# dupla vs seachem



## turtlehead (Nov 27, 2004)

Anybody tried these products and can tell me which one gives better results?


----------



## John P. (Nov 24, 2004)

No, but I will say that I like Seachem Excel & Flourish. I use Greg Watson ferts for macros though. Much cheaper.


----------



## turtlehead (Nov 27, 2004)

well I'm trying to experiment, I will be using excel though. And I won't have too much storage room for a few pounds of trace at my dorm.


----------



## John P. (Nov 24, 2004)

Actually, 1lb of KNO3 fits into a small ziploc.


----------



## turtlehead (Nov 27, 2004)

well it's a low light setup so I don't need too much for a 5g.


----------



## Nick (Jan 12, 2005)

Am currently trying seachem. Past couple of years I've had a planted discus set-up and started out using a full Dennerle system of hardware and ferts. Not used Dupla, but from what I've seen looks similar to dennerle, in that they don't give a full run down on composition, which makes it kind of difficult to keep control on what you dose.
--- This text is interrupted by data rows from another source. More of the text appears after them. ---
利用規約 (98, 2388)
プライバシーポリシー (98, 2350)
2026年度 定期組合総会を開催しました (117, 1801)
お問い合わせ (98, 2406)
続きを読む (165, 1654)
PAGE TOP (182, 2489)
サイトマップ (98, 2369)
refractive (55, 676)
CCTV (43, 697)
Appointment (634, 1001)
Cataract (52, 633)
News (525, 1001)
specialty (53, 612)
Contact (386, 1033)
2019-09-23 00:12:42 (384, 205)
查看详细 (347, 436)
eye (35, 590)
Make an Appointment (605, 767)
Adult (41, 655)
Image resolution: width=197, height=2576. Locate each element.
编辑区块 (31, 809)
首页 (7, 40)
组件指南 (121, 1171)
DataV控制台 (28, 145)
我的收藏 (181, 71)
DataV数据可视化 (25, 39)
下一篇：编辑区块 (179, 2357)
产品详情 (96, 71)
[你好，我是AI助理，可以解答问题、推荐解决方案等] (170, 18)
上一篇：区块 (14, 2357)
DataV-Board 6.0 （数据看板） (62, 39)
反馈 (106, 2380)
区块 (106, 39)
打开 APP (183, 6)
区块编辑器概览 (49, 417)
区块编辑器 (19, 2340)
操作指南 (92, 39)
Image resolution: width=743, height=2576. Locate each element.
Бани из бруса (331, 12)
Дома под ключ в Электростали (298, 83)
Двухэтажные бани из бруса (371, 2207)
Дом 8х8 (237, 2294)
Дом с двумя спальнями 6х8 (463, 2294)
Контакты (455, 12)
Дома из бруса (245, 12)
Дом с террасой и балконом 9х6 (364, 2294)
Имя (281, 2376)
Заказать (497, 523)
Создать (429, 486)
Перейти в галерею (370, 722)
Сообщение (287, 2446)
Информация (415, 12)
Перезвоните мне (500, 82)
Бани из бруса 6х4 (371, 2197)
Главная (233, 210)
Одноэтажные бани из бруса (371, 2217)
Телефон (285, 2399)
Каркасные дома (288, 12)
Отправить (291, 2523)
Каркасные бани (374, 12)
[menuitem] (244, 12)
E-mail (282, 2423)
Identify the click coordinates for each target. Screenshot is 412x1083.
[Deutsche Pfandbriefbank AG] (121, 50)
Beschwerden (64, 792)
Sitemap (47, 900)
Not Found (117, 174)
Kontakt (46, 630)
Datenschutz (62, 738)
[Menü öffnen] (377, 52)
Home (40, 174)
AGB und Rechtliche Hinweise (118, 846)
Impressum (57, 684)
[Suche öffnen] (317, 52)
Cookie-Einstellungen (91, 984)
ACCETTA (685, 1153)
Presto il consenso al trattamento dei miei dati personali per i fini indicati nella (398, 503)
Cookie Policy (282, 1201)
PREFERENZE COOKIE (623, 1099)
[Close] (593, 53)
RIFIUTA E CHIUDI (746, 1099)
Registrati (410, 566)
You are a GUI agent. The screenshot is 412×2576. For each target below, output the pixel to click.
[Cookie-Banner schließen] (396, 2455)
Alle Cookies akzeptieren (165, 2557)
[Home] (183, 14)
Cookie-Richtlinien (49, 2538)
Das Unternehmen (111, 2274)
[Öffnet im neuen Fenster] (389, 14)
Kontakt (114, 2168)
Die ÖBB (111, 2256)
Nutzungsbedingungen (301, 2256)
Also, historically us europeans have not been keen on adding phosphate and nitrate to our tanks, and I don't think these systems cater for those kind of off the shelf additives, whereas seachem does. With the dennerle system at any rate, it kind of requires trust in their 'system' rather than you having more control on what you add. Seachem seems to offer a more customisable dosing system, which you can taylor to meet your needs. You takes your choice...

Nick


----------



## turtlehead (Nov 27, 2004)

but which one gives you better results if all the conditions are right?


----------



## Nick (Jan 12, 2005)

Ha! If all the conditions are right, they both do!! Personally, I think it depends on your philosophy towards keeping plants. Go to Dennerle's wed page and have a look at the Dennerle 'style' http://www.dennerle.de/. Nice tanks, but if you read the literature, the examples they show are quite long-standing set-ups, not set-up, and ripped down after a year or so (seem to remember one in their guide which has been going for some 8 yrs). The approach does not really 'overdrive' the tank with respect to nutrients and light in the same way that a lot of folks here are apparently doing. Lay-outs are often more wild looking with quite a diversity of plants, i.e. aquascaped in a quite different way.

Put simply, the Dennerle approach strictly speaking involves dosing Fe (E15) supplement and general fert (V30) alternately on the 15th and 30th days of a cycle, and performing a water change once every 2 weeks. Only quite recently has a daily dose of supplement (A1) been added to the range. Traces and vitamins (S7 & PG7) are also meant to be dosed once a week. Both Dupla and Dennerle use heating cables, and substrate systems are quite different to things like flourite and eco. My experience is that these kind of tanks are not quite on the knife-edge when it comes to nutrients, light etc compared to some of the tanks we see described here. I'm currently on a bit of a roller coaster with a new high light, high nutrient (for me anyway) tank which I set-up 10 days ago. The approach is different to my dennerle set-up and the end result will be somewhat different, and I think that is the point. One is not really better than the other, just different! Which, of course isn't much help to you..On a final note, my Dennerle system pretty much runs itself, although now I just use TMG a couple of times a week as a fert, so I guess on the whole maintaining the system isn't quite so involved. Just my experience.

Regards,
Nick


----------



## turtlehead (Nov 27, 2004)

Ok, thanks!


----------